Copy out the lines below, putting "desktop assistant" wherever "computer-use agent" appears and changing nothing else. Leave out the pictures.

* **Dataset excerpts**:
-- begin --

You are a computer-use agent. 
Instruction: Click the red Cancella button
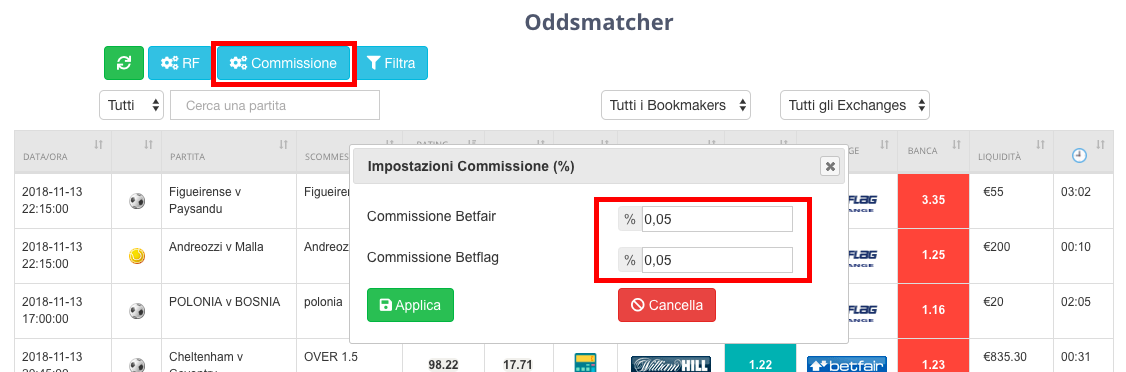(666, 305)
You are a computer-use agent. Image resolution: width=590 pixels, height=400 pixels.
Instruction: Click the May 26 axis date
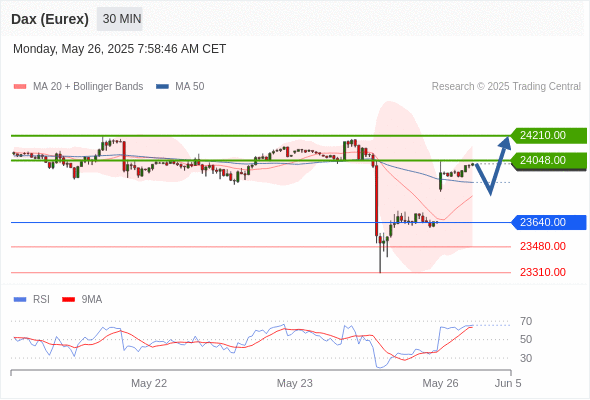[x=440, y=383]
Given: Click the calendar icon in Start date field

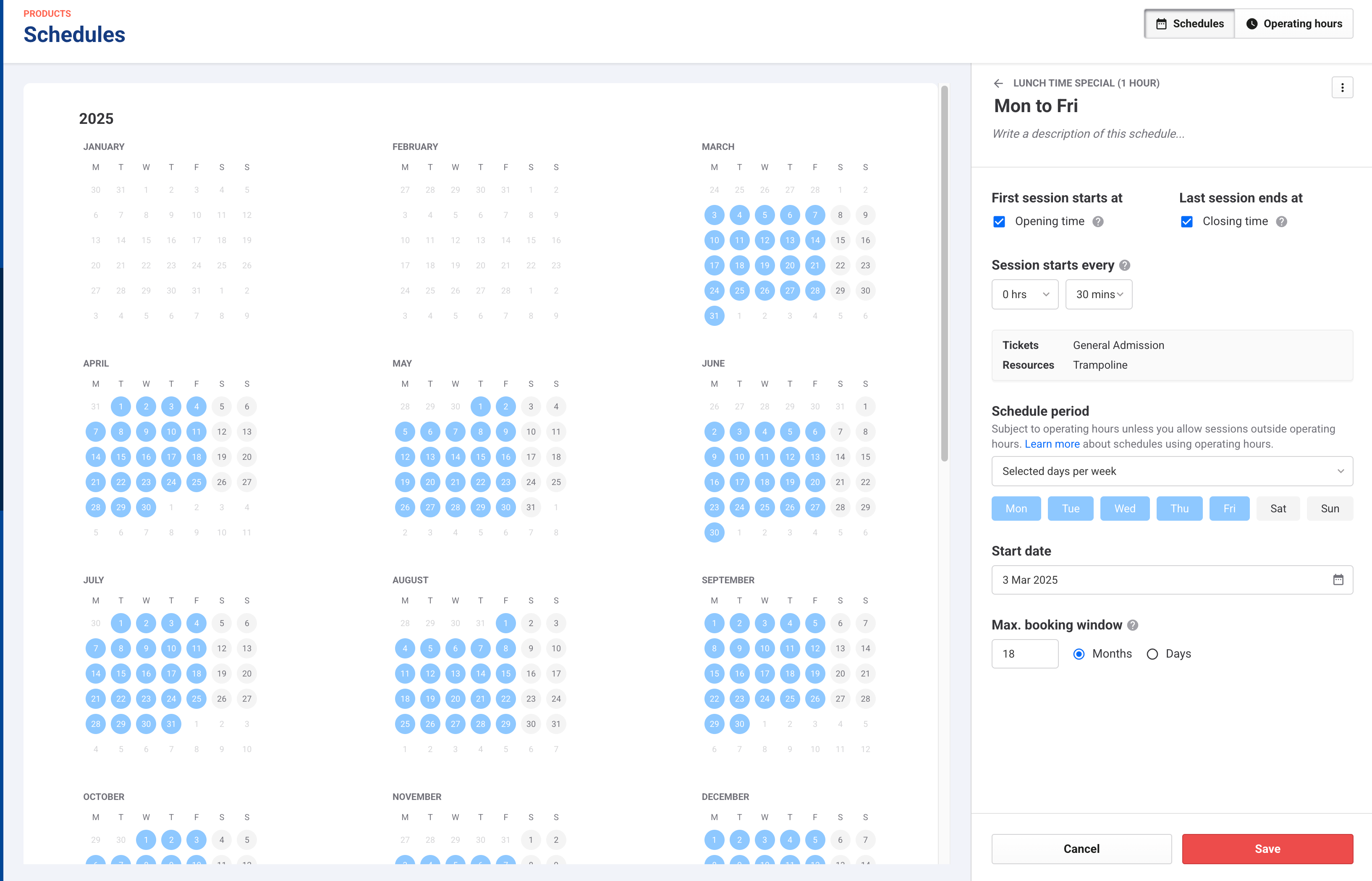Looking at the screenshot, I should tap(1338, 579).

-- end --

* **Answer to the problem**:
You are a desktop assistant. 
Instruction: Click the red Cancella button
(666, 305)
You are a desktop assistant. Image resolution: width=590 pixels, height=400 pixels.
Instruction: Click the May 26 axis date
[x=440, y=383]
Given: Click the calendar icon in Start date field

Looking at the screenshot, I should tap(1338, 579).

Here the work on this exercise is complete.